Seventeen celebrated monkeys that have the subjects of a protracted dispute between local animal advocates and a research organization were returned last night to the Silver Spring laboratory from which they were seized last month.

Their return had been ordered Friday by a Montgomery County judge, but in this latest chapter in the tangled animal tale, people caring for the monkeys in a Rockville home first barricaded the door and refused to turn them over when representatives of the Institute for Behavioural Research arrived at about 4 p.m.

The animal welfare advocates allowed the monkeys to be taken away only after frantic efforts to delay the effect of the judge's ruling failed.

Montgomery County Circuit Court Judge David L. Cahoon, in a session in his chambers late Friday, ordered the temporary return of the monkeys to the institute, where police have charged they were mistreated.
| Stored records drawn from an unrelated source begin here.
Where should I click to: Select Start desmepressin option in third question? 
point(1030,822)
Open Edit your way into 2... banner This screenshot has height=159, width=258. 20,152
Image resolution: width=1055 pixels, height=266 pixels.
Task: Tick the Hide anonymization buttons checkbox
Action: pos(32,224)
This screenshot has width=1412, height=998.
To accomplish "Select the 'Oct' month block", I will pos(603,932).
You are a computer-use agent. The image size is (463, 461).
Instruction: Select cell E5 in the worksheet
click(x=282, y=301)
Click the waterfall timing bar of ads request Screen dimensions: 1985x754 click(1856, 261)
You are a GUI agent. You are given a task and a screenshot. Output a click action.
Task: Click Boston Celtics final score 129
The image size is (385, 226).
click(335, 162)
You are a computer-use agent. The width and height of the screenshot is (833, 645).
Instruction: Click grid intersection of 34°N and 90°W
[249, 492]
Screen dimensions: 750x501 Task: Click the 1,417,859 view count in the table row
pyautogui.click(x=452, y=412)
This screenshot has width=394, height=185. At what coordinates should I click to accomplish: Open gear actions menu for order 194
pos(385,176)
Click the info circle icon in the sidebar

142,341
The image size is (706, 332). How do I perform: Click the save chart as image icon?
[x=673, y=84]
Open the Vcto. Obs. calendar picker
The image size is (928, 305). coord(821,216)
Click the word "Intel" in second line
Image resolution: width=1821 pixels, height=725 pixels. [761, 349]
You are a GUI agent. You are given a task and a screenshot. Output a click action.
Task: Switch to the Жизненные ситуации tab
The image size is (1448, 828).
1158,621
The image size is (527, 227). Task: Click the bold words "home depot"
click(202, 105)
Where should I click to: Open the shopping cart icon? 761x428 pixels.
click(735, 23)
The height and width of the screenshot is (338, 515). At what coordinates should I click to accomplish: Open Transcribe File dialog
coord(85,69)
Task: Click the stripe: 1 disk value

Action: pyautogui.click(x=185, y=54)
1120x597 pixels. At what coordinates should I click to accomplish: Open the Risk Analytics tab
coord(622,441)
He set conditions for their housing, care and maintenance and said they must go back as soon as a veterinarian he designated certified that the conditions had been met. He also ordered that no experiments be performed on the monkeys.

Alex Pacheco, whose allegations against the laboratory originally led to the seizure of the animals in a police raid Sept. 11, said a lawyer for his animal rights group was exploring the possibility of an appeal of Cahoon's ruling.

However, Edward Taub, the institute's chief researcher and the scientist who has been charged with animal cruelty, maintained that the group was in "complete violation" of the judge's order.

Montgomery County authorities and lawyers for Taub have engaged in a battle for temporary custody of the animals since they were seized. Prosecutors were attempting to have the monkeys remain in the Rockville home under police custody until Taub goes on trial Oct. 27 on the animal cruelty charges. But Cahoon yesterday ordered their return to the lab pending the outcome of court action.

Ingrid Newkirk, a spokesman for the animal welfare group, said she was "flabbergasted by the judge's order." She charged that he had refused to hear testimony by a "world-reknowned expert on primates and animal behavior" brought in by her group before making his decision.